Yep, I'm a mom:  my daughter is 22 months old and, as you can probably guess, totally wonderful and brilliant.  Being a mom has messed me up in the very best and worst of ways.  And, I'm just struggling with what it means to be a woman, mother, partner, working person who feels "less-than" all the time.

So what do I do next?  Lots of people talk about what it means to be a SAHM vs. WAHM vs. WM.  I hear the comparisons all the time.  And now, as I face a salary that just barely matches my childcare costs, a job that compels me but does not fulfill me and an immediate need to regain a focus on joy in my life, I'm left wondering what it means to do something else?  What does it mean to do something that might be focused less on others and more on me?  Will I be plagued by guilt to make this kind of decision?  What does it mean to be morally "called" to do something vs. inspired to do something?  What's more motivating:  passion, joy or morality...or motherhood?

So, this blog is about that.  It's about the "something else" I want my life to become.  My mom used to cry every time she heard the song "Like a Bridge Over Troubled Water" because it made her mom cry.  Now, when I hear it, I cry.  I get it.  It makes me wonder, what will my daughter see about me?  What do I want her to know?  What am I modeling?  How can I be a person we will both be proud of?  How can I be a person that will first feel joy and not anxiety?  How can I be a person who demonstrates confidence in who she is, so that my daughter can do the same?
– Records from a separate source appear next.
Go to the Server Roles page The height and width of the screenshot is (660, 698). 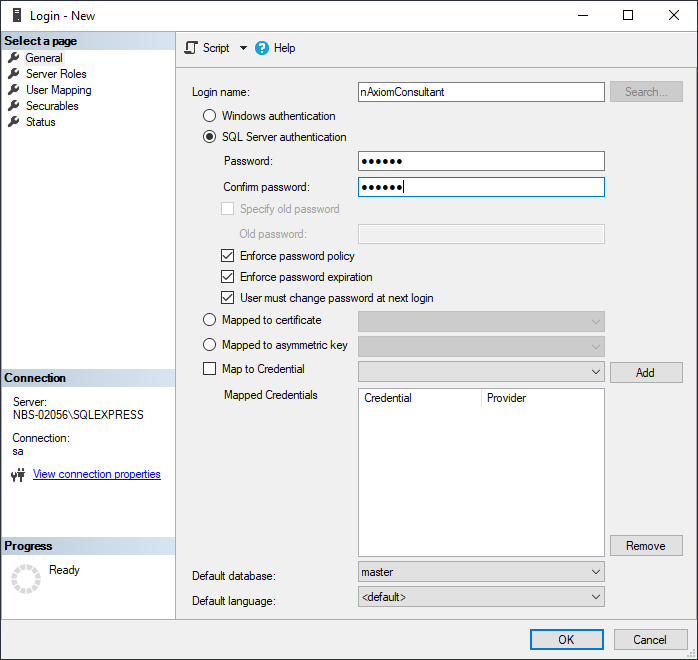point(56,74)
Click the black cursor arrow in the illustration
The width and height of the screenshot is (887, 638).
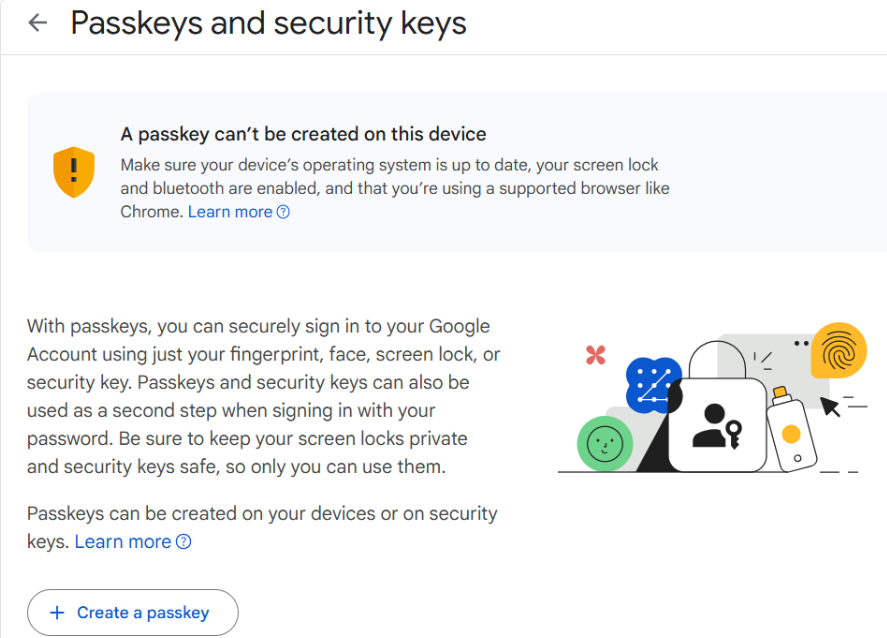tap(829, 405)
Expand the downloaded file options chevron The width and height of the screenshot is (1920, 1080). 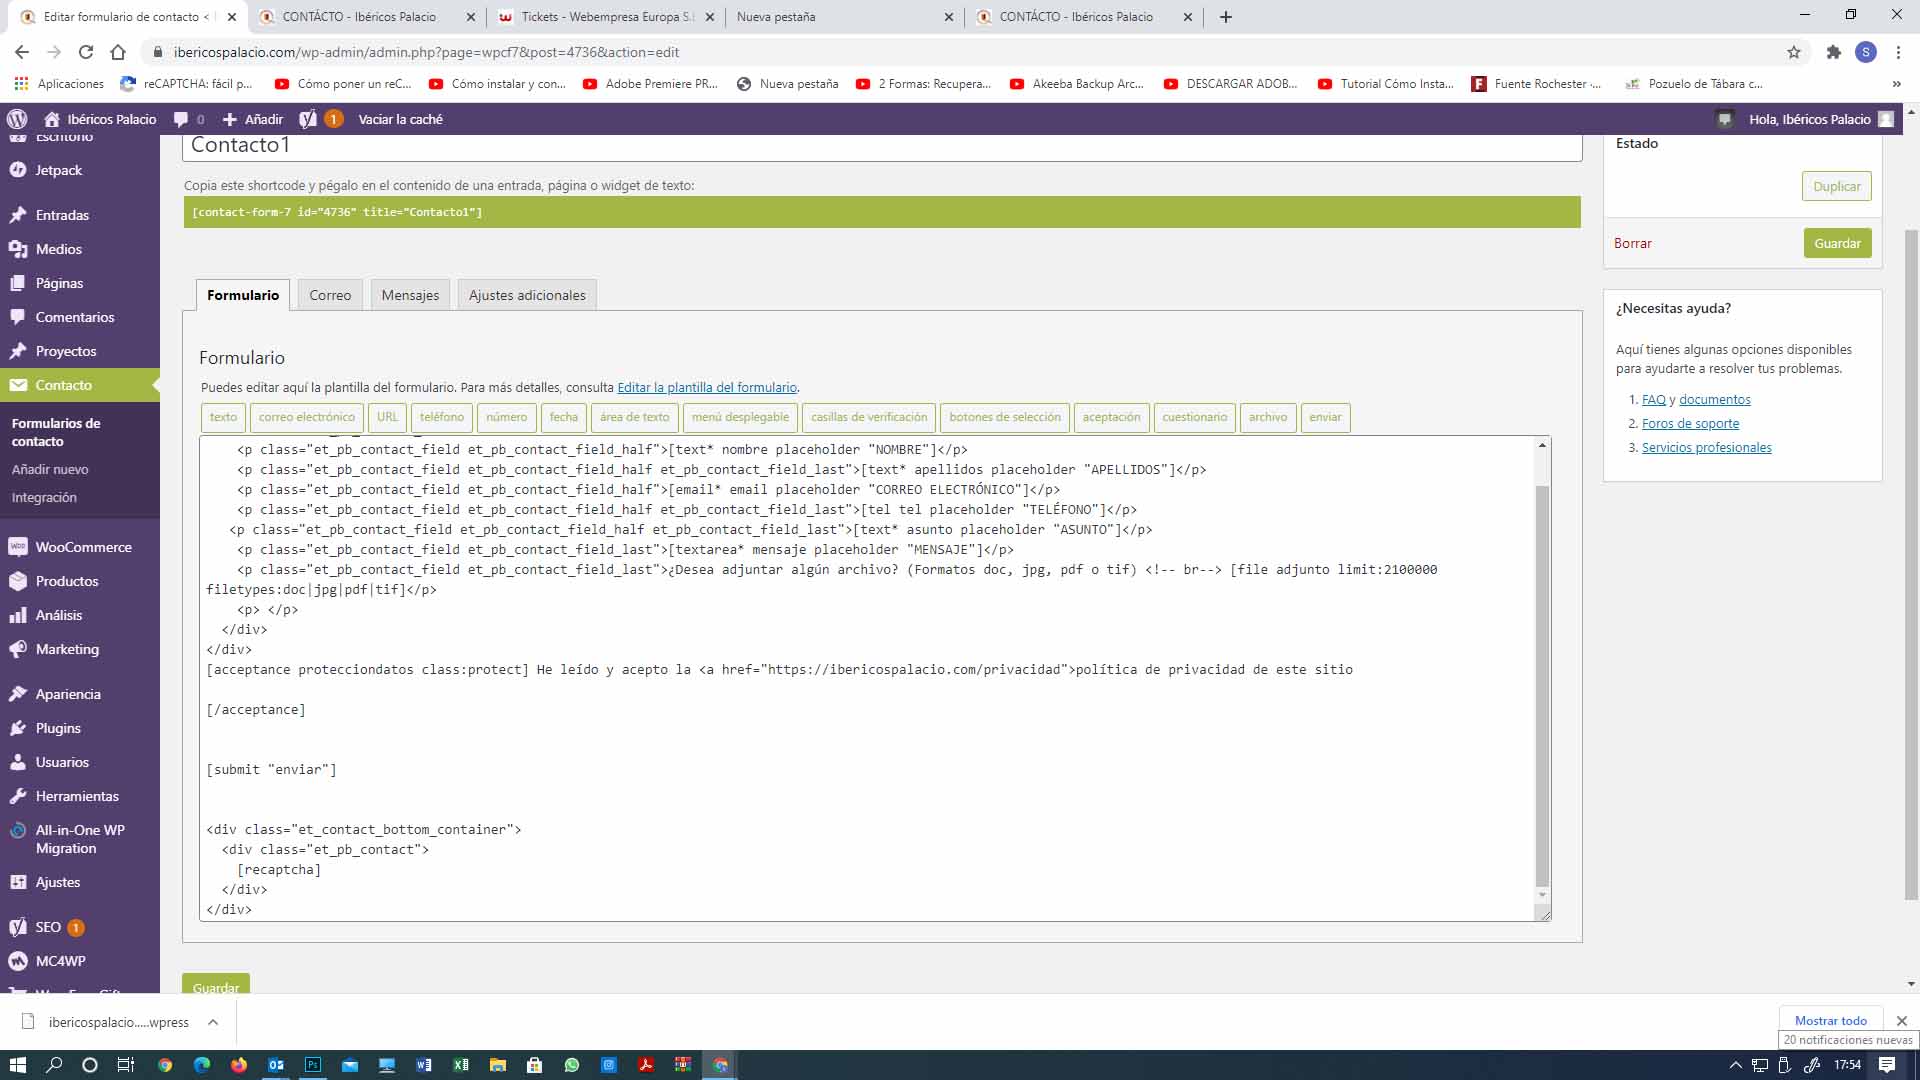click(x=213, y=1022)
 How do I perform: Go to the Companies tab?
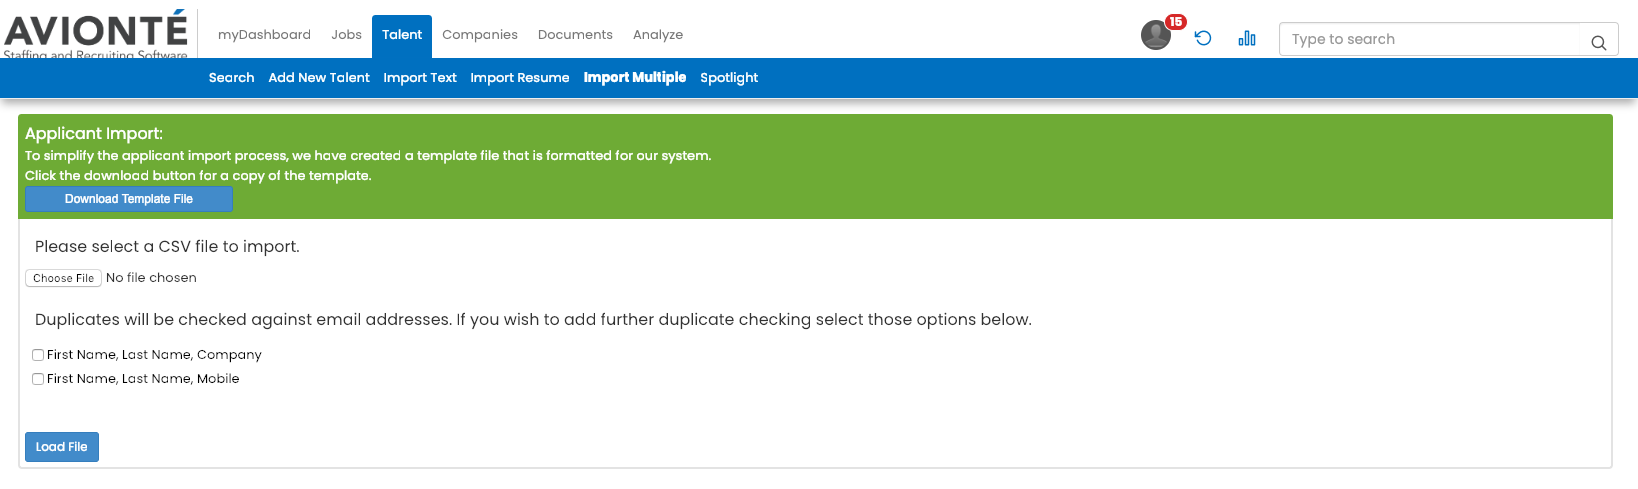coord(480,35)
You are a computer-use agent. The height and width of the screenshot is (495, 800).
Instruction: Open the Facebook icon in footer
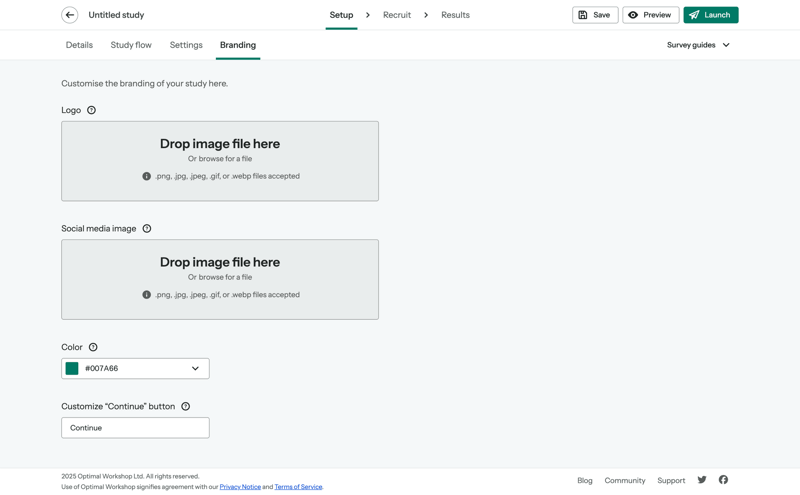(723, 480)
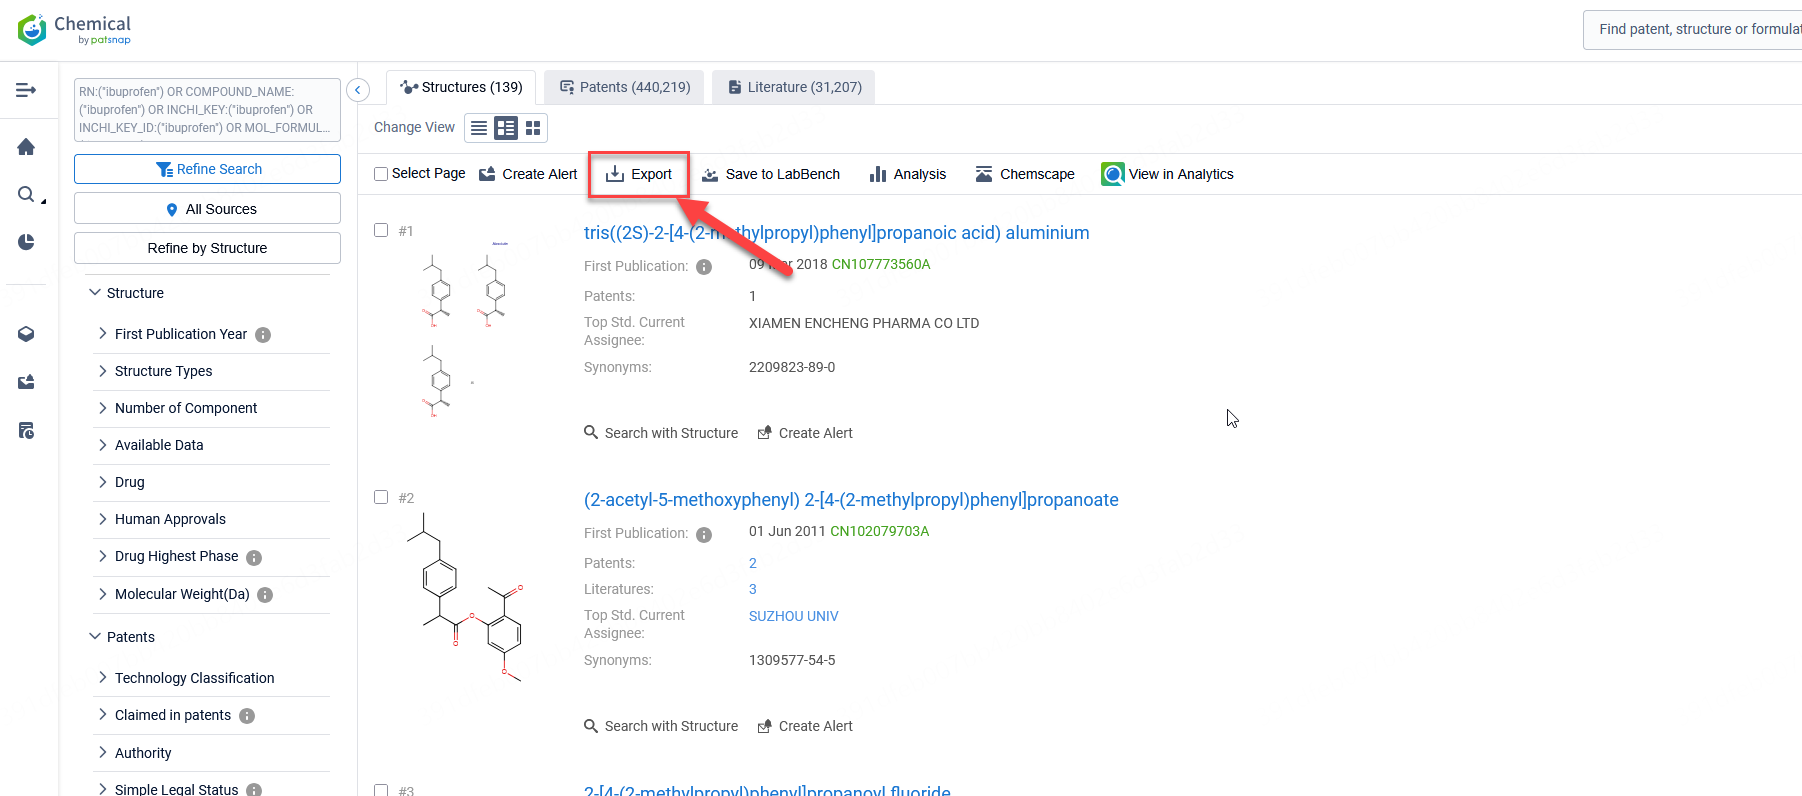
Task: Select the list view icon
Action: coord(479,128)
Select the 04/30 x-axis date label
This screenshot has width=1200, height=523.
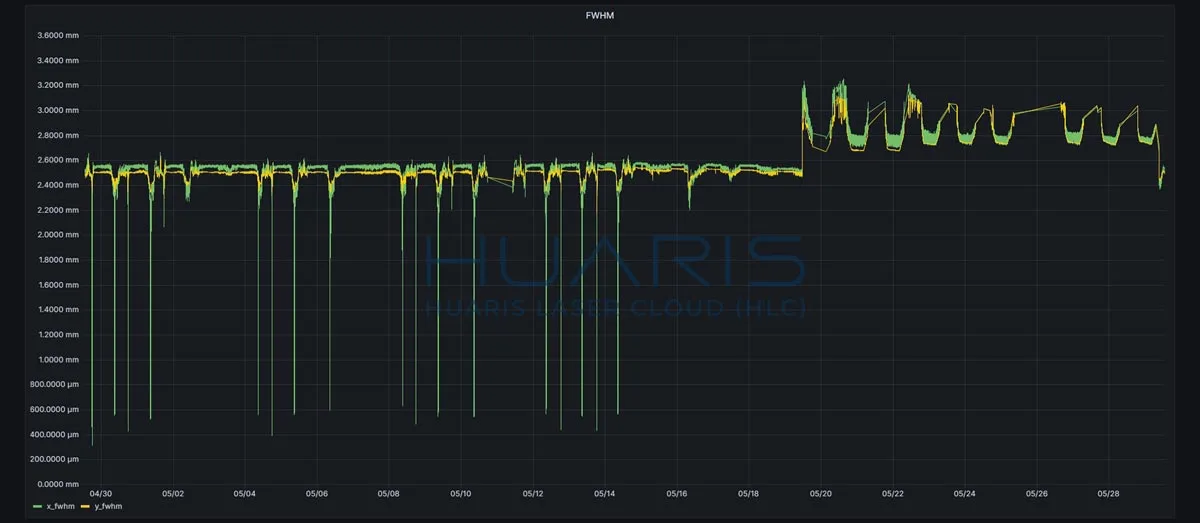pyautogui.click(x=101, y=493)
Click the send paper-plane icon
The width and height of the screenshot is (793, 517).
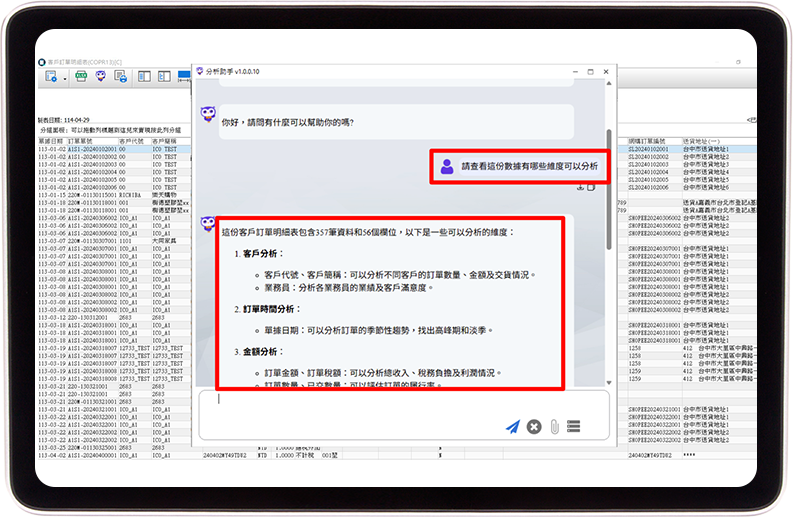tap(512, 427)
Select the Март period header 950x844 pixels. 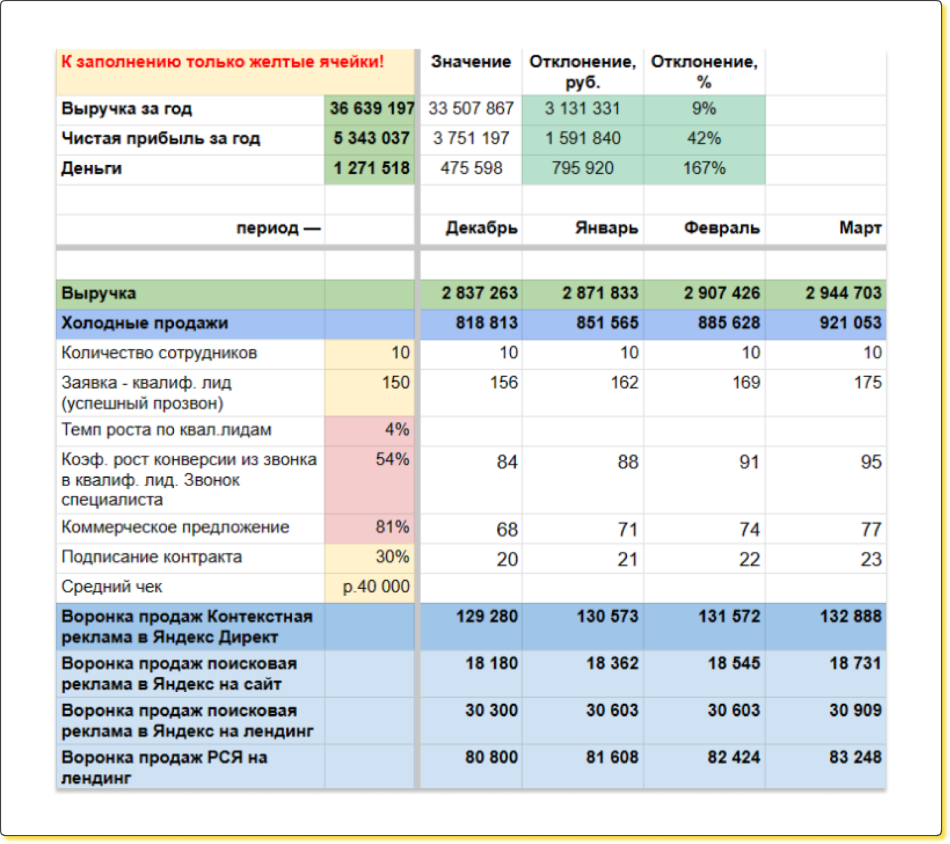click(x=860, y=228)
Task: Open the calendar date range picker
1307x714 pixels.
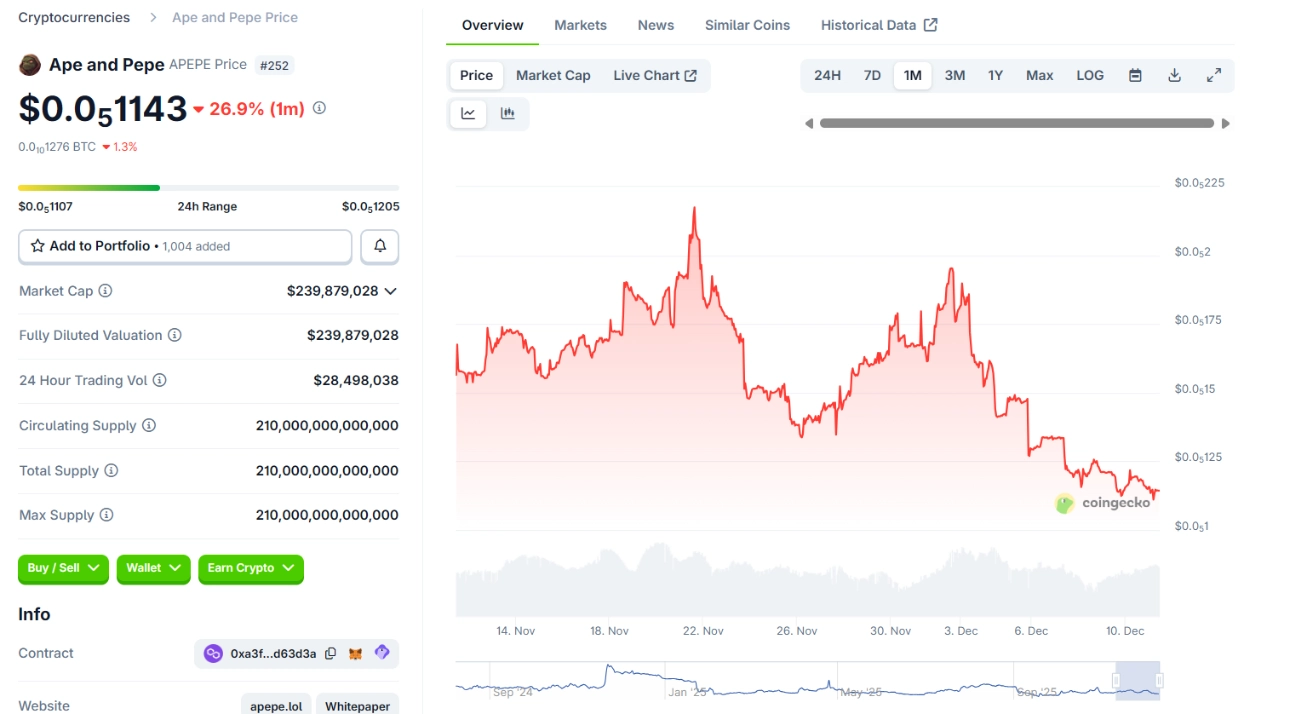Action: point(1135,76)
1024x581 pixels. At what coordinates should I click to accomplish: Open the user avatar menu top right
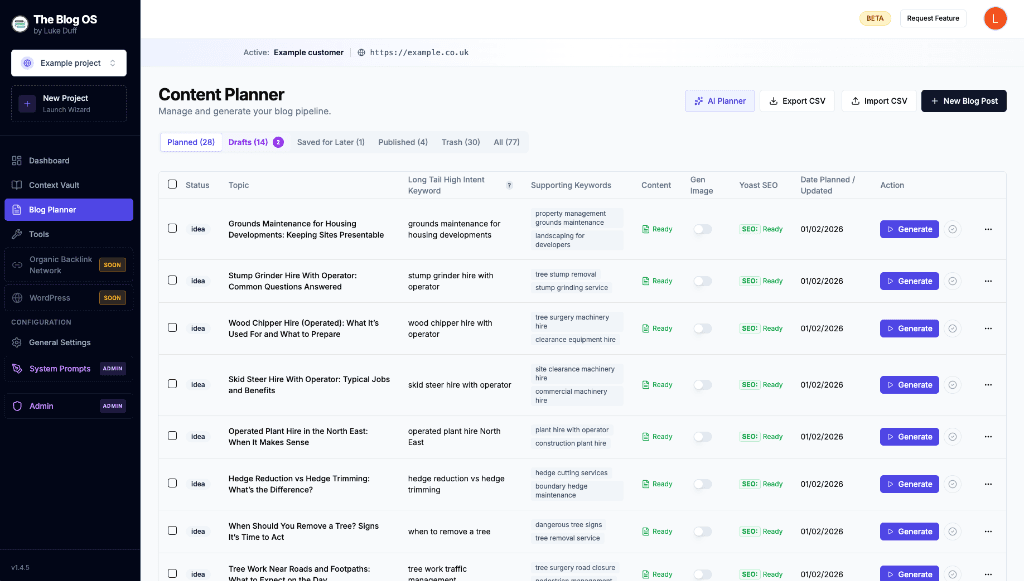(x=995, y=18)
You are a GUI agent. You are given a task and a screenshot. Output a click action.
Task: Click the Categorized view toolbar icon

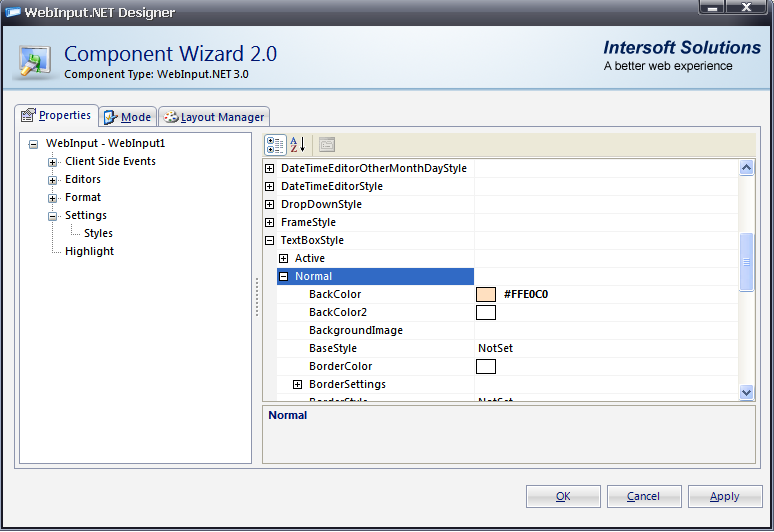tap(276, 145)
This blog is about learning to be the woman I want to be, so that I can understand more fully everything my daughter will face.  Perhaps then I might have some wisdom and confidence to say, "I did it.  I'm happy.  I have you, which is a lot of happiness, but not enough.  I needed something else, and needed this thing and it was..."

Maybe there isn't something else.  Maybe I just want to be a mom.  Or, maybe I want that for a little while.  Isn't this a journey, then?  One that many others have taken, to be sure.  Add to that, that I have the luxury to make a choice, right?  I mean, I could stay at home.  We would figure it out.  But, if you keep reading this blog, it wouldn't be because you're angry that I have the choice to stay at home.  Please don't keep reading if that choice makes you angry.  I lived for a long time on a crappy salary and I know how embittering it can be to read about someone who has different options.  So, if you're in that position, only keep reading if you're interested in a mom trying to figure out what it means to be a strong mom to her daughter.  What does the journey from an anxiety-filled, unhappy working mom to a "something else" kind of mom look like?

I'm hoping there's a bridge.

Dear god, I did it.  I succombed to a crappy metaphor. 

I promise it will get better.  Or messier.  And, no, I do not want to be Martha Stewart.